The casting of the film was also fun. Of course Scarlett Johansson is great in another role where she has to be impassive and kind of emotionally blank and distant for the majority of the time (its tempting to call this a trilogy with Under The Skin and Lucy, where the more arthouse ideas of Under The Skin are getting refitted into more commercial cinema modes. There's a moment of the Major looking into a mirror in her bedroom that is both perfect for the material of Ghost In The Shell and also similar to the scene in the mirror in Under The Skin, of someone looking at their image to try and understand who they are in their world. And the diving scene here, despite being a straight homage to the scene in the 1995 film, also contrasts amusingly with the under-gloop scenes in Under The Skin!), but its also great to see Juliette Binoche with quite an important role too (and she lasts longer here than she did in Godzilla, which was wonderful!) and Takeshi Kitano gets to speak in Japanese with subtitles here (which likely makes sense in a world where everybody has a Babel fish app in their augmentations! Though it would have been amusing to know if the characters actually see the subtitles floating in the air or not!), and has the required action scene of someone with his past filmic history of having a gunfight in and around a car!

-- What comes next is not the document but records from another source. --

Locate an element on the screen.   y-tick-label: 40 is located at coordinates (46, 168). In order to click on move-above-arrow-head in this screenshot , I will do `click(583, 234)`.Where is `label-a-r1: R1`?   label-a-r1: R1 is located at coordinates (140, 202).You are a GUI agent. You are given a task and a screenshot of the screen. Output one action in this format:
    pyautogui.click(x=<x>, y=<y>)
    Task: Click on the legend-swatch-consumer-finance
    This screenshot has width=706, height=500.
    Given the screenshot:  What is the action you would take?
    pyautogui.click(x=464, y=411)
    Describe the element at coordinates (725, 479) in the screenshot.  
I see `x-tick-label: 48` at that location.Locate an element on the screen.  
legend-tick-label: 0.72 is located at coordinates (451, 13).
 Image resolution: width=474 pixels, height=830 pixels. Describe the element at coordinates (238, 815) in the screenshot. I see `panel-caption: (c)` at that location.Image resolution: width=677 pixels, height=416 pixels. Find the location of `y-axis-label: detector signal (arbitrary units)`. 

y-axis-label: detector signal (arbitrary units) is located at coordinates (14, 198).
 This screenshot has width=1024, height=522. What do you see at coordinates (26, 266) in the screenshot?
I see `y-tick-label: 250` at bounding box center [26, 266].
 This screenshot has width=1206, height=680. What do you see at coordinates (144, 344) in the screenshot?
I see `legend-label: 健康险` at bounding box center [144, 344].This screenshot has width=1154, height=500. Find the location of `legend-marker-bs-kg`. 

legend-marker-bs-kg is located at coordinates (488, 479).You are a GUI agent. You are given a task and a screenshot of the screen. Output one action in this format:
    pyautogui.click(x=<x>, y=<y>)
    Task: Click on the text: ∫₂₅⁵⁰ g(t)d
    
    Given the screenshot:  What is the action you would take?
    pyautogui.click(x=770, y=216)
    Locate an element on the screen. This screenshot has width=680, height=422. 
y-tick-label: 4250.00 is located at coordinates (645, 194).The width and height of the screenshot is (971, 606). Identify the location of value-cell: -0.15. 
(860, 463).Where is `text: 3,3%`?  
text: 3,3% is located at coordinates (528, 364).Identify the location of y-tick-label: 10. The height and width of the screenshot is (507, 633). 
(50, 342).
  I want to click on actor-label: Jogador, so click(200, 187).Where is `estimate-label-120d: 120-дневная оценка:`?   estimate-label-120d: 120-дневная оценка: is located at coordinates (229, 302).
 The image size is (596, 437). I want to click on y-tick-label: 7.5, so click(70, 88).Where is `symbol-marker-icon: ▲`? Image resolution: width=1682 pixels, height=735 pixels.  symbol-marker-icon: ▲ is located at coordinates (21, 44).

If I have one concern with the film its that its almost too in thrall to recreating iconic imagery, to the extent that it was less about seeing a new setpiece than finding out how a pre-existing sequence had been adapted for the new film. That's always the issue with remakes/adaptations to some extent - stay too faithful and there's little reason for existing, yet stray too far and there was no point in working with the material in the first place - and I think this film does the best it can within that pre-existing framework. In some ways the moments where the film adds its own slight twists to the imagery and story work the best (the shattering mirror as someone is shot through it; the above mentioned prostitute scene; the circular apartment block), and kind of work because the film has entirely nailed the smaller but crucial elements of the world (the above mentioned Basset Hound homage; the beautifully cluttered hyper-megalopolis based seemingly on a future vision of Hong Kong; the slightly disturbing 'just following orders' way that the 'heroes' of Section 9 have no compunction about summarily executing criminals, Judge Dredd style) that sort of suggest that not just the surface imagery has been adapted, but a lot of the tone and worldview of the source material too. After a while, I felt the adaptation was in safe hands and almost wanted them to expand into other areas of the world rather than stick to the small story they had. But that sense of wanting them to have done even more (as in the 2012 Dredd film) is probably a good feeling to have been left with, rather than the more usual sense of despair in adaptations that all the 'cool' images that inspire a project had been used as a shell, but none of the philosophical intent behind the eyes was the same!